Repeat the lines word for word, starting with the line containing "This screenshot has height=742, width=1236." and going on through the line containing "Action: click(x=326, y=163)", both included, and nothing else.

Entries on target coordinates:
|---|

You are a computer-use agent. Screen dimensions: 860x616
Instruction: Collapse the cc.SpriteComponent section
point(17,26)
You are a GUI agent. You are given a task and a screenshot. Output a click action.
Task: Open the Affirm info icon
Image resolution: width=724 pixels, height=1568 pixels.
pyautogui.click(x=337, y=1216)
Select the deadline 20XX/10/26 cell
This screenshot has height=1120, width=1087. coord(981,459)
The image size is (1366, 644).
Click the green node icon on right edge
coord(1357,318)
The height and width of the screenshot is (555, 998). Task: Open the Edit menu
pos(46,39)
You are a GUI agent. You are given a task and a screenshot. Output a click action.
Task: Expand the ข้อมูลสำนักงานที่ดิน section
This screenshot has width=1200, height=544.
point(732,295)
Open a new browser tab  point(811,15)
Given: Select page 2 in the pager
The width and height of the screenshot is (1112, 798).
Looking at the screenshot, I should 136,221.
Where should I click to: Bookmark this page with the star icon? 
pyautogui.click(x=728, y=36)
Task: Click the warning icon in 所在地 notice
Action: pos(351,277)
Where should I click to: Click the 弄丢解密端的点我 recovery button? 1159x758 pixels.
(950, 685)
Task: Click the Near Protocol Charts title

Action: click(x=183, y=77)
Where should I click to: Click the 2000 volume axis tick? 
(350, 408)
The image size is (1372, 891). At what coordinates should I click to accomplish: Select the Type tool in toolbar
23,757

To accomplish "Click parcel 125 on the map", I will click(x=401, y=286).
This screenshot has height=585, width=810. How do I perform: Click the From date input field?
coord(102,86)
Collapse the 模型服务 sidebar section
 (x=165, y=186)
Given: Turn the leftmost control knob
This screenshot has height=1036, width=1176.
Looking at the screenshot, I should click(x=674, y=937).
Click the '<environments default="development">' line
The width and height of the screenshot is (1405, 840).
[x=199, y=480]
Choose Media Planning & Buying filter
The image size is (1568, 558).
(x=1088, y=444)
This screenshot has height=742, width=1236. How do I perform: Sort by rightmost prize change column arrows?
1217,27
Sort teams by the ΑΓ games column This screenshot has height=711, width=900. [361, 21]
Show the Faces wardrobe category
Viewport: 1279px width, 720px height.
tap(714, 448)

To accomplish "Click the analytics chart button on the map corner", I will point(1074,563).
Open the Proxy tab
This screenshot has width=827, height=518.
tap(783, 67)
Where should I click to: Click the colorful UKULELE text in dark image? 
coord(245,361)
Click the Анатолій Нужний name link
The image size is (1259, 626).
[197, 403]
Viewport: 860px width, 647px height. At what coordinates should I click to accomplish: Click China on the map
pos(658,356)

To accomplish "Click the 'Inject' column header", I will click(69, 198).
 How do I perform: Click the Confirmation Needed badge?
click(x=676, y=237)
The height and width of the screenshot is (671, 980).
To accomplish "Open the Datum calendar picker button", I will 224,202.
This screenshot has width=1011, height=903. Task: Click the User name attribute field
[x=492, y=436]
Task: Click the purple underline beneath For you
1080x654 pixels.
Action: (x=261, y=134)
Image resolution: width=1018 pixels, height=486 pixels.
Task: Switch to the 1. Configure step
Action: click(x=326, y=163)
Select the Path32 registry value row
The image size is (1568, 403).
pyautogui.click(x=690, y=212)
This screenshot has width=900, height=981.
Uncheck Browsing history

|---|

Output for this exercise:
This screenshot has height=742, width=1236. How do I perform: Sort by rightmost prize change column arrows?
1217,27
Sort teams by the ΑΓ games column This screenshot has height=711, width=900. [361, 21]
Show the Faces wardrobe category
Viewport: 1279px width, 720px height.
tap(714, 448)

To accomplish "Click the analytics chart button on the map corner", I will point(1074,563).
Open the Proxy tab
This screenshot has width=827, height=518.
tap(783, 67)
Where should I click to: Click the colorful UKULELE text in dark image? 
coord(245,361)
Click the Анатолій Нужний name link
The image size is (1259, 626).
[197, 403]
Viewport: 860px width, 647px height. At what coordinates should I click to accomplish: Click China on the map
pos(658,356)

To accomplish "Click the 'Inject' column header", I will click(69, 198).
 How do I perform: Click the Confirmation Needed badge?
click(x=676, y=237)
The height and width of the screenshot is (671, 980).
To accomplish "Open the Datum calendar picker button", I will 224,202.
This screenshot has width=1011, height=903. Task: Click the User name attribute field
[x=492, y=436]
Task: Click the purple underline beneath For you
1080x654 pixels.
Action: (x=261, y=134)
Image resolution: width=1018 pixels, height=486 pixels.
Task: Switch to the 1. Configure step
Action: click(x=326, y=163)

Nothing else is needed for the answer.